What follows is a set of records; repeat all of them exactly.

========================

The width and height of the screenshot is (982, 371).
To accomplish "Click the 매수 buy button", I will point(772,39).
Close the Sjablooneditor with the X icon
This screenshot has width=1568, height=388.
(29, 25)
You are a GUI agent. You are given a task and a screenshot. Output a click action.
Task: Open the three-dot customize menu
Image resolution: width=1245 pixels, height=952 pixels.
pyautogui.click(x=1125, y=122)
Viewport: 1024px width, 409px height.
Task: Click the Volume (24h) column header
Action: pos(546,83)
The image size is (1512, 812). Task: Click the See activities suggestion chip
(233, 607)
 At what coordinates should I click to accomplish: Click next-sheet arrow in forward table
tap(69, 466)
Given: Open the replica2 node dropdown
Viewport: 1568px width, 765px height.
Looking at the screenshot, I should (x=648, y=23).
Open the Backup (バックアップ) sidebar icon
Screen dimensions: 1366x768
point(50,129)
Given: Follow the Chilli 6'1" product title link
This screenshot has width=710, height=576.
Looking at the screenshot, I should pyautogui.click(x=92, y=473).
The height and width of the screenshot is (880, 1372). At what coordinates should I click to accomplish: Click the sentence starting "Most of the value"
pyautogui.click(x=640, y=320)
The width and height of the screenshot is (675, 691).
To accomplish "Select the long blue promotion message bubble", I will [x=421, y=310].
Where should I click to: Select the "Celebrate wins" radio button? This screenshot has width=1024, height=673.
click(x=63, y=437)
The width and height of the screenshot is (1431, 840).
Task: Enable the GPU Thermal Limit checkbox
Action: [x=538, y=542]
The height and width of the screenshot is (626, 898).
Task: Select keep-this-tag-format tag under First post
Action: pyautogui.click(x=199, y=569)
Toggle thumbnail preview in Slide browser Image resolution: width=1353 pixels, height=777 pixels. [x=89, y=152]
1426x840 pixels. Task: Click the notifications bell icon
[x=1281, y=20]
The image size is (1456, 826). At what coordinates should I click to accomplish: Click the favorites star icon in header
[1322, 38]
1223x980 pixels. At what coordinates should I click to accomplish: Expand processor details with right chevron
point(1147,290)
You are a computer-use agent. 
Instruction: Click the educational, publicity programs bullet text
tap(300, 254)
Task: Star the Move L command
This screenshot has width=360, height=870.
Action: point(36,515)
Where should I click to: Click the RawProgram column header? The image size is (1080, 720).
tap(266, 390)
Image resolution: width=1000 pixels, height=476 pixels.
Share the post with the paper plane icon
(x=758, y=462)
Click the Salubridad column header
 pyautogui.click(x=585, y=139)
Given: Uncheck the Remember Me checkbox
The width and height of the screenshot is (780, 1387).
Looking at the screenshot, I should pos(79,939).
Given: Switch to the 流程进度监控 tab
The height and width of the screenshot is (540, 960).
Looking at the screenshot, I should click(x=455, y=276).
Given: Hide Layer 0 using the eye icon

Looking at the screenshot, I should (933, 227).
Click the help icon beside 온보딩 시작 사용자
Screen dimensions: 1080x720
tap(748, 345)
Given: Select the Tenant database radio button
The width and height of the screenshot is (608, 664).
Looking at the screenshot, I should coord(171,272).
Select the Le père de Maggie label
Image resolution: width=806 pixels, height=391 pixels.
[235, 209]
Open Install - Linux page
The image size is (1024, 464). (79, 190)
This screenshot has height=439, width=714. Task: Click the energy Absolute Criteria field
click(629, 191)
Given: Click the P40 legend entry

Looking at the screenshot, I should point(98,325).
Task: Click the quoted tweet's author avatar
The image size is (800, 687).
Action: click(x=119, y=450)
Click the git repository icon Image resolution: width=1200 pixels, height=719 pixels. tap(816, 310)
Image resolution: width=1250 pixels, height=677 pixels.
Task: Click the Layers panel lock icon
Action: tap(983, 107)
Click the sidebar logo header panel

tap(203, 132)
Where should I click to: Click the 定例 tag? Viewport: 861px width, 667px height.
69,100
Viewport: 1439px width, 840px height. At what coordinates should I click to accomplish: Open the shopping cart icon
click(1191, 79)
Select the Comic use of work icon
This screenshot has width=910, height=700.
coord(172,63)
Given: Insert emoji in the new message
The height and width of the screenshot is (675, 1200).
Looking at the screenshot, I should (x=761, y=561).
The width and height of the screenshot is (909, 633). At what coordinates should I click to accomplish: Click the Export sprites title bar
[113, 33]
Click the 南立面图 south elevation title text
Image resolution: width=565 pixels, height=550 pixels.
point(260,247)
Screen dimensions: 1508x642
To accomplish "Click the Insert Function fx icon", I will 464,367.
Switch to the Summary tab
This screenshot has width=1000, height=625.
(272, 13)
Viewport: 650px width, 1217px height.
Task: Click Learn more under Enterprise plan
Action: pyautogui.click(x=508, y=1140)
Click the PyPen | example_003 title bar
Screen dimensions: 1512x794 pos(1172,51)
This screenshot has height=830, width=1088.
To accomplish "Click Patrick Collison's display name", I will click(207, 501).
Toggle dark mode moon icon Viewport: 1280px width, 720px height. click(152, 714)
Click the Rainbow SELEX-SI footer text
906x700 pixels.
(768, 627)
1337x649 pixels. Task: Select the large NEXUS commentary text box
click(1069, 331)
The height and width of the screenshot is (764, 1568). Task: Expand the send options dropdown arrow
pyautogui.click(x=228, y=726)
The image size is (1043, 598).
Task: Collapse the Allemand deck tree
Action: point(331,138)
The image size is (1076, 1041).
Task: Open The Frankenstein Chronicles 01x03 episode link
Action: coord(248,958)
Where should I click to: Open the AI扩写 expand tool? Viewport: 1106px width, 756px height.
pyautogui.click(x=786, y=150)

========================

▶ **RESULT OF THE TASK**:
The width and height of the screenshot is (982, 371).
To accomplish "Click the 매수 buy button", I will point(772,39).
Close the Sjablooneditor with the X icon
This screenshot has width=1568, height=388.
(29, 25)
You are a GUI agent. You are given a task and a screenshot. Output a click action.
Task: Open the three-dot customize menu
Image resolution: width=1245 pixels, height=952 pixels.
pyautogui.click(x=1125, y=122)
Viewport: 1024px width, 409px height.
Task: Click the Volume (24h) column header
Action: pos(546,83)
The image size is (1512, 812). Task: Click the See activities suggestion chip
(233, 607)
 At what coordinates should I click to accomplish: Click next-sheet arrow in forward table
tap(69, 466)
Given: Open the replica2 node dropdown
Viewport: 1568px width, 765px height.
Looking at the screenshot, I should (x=648, y=23).
Open the Backup (バックアップ) sidebar icon
Screen dimensions: 1366x768
point(50,129)
Given: Follow the Chilli 6'1" product title link
This screenshot has width=710, height=576.
Looking at the screenshot, I should pyautogui.click(x=92, y=473).
The height and width of the screenshot is (880, 1372). At what coordinates should I click to accomplish: Click the sentence starting "Most of the value"
pyautogui.click(x=640, y=320)
The width and height of the screenshot is (675, 691).
To accomplish "Select the long blue promotion message bubble", I will [x=421, y=310].
Where should I click to: Select the "Celebrate wins" radio button? This screenshot has width=1024, height=673.
click(x=63, y=437)
The width and height of the screenshot is (1431, 840).
Task: Enable the GPU Thermal Limit checkbox
Action: [x=538, y=542]
The height and width of the screenshot is (626, 898).
Task: Select keep-this-tag-format tag under First post
Action: pyautogui.click(x=199, y=569)
Toggle thumbnail preview in Slide browser Image resolution: width=1353 pixels, height=777 pixels. [x=89, y=152]
1426x840 pixels. Task: Click the notifications bell icon
[x=1281, y=20]
The image size is (1456, 826). At what coordinates should I click to accomplish: Click the favorites star icon in header
[1322, 38]
1223x980 pixels. At what coordinates should I click to accomplish: Expand processor details with right chevron
point(1147,290)
You are a computer-use agent. 
Instruction: Click the educational, publicity programs bullet text
tap(300, 254)
Task: Star the Move L command
This screenshot has width=360, height=870.
Action: point(36,515)
Where should I click to: Click the RawProgram column header? The image size is (1080, 720).
tap(266, 390)
Image resolution: width=1000 pixels, height=476 pixels.
Share the post with the paper plane icon
(x=758, y=462)
Click the Salubridad column header
 pyautogui.click(x=585, y=139)
Given: Uncheck the Remember Me checkbox
The width and height of the screenshot is (780, 1387).
Looking at the screenshot, I should pos(79,939).
Given: Switch to the 流程进度监控 tab
The height and width of the screenshot is (540, 960).
Looking at the screenshot, I should click(x=455, y=276).
Given: Hide Layer 0 using the eye icon

Looking at the screenshot, I should (933, 227).
Click the help icon beside 온보딩 시작 사용자
Screen dimensions: 1080x720
tap(748, 345)
Given: Select the Tenant database radio button
The width and height of the screenshot is (608, 664).
Looking at the screenshot, I should coord(171,272).
Select the Le père de Maggie label
Image resolution: width=806 pixels, height=391 pixels.
[235, 209]
Open Install - Linux page
The image size is (1024, 464). (79, 190)
This screenshot has height=439, width=714. Task: Click the energy Absolute Criteria field
click(629, 191)
Given: Click the P40 legend entry

Looking at the screenshot, I should point(98,325).
Task: Click the quoted tweet's author avatar
The image size is (800, 687).
Action: click(x=119, y=450)
Click the git repository icon Image resolution: width=1200 pixels, height=719 pixels. tap(816, 310)
Image resolution: width=1250 pixels, height=677 pixels.
Task: Click the Layers panel lock icon
Action: tap(983, 107)
Click the sidebar logo header panel

tap(203, 132)
Where should I click to: Click the 定例 tag? Viewport: 861px width, 667px height.
69,100
Viewport: 1439px width, 840px height. At what coordinates should I click to accomplish: Open the shopping cart icon
click(1191, 79)
Select the Comic use of work icon
This screenshot has width=910, height=700.
coord(172,63)
Given: Insert emoji in the new message
The height and width of the screenshot is (675, 1200).
Looking at the screenshot, I should (x=761, y=561).
The width and height of the screenshot is (909, 633). At what coordinates should I click to accomplish: Click the Export sprites title bar
[113, 33]
Click the 南立面图 south elevation title text
Image resolution: width=565 pixels, height=550 pixels.
point(260,247)
Screen dimensions: 1508x642
To accomplish "Click the Insert Function fx icon", I will 464,367.
Switch to the Summary tab
This screenshot has width=1000, height=625.
(272, 13)
Viewport: 650px width, 1217px height.
Task: Click Learn more under Enterprise plan
Action: pyautogui.click(x=508, y=1140)
Click the PyPen | example_003 title bar
Screen dimensions: 1512x794 pos(1172,51)
This screenshot has height=830, width=1088.
To accomplish "Click Patrick Collison's display name", I will click(207, 501).
Toggle dark mode moon icon Viewport: 1280px width, 720px height. click(152, 714)
Click the Rainbow SELEX-SI footer text
906x700 pixels.
(768, 627)
1337x649 pixels. Task: Select the large NEXUS commentary text box
click(1069, 331)
The height and width of the screenshot is (764, 1568). Task: Expand the send options dropdown arrow
pyautogui.click(x=228, y=726)
The image size is (1043, 598).
Task: Collapse the Allemand deck tree
Action: point(331,138)
The image size is (1076, 1041).
Task: Open The Frankenstein Chronicles 01x03 episode link
Action: coord(248,958)
Where should I click to: Open the AI扩写 expand tool? Viewport: 1106px width, 756px height.
pyautogui.click(x=786, y=150)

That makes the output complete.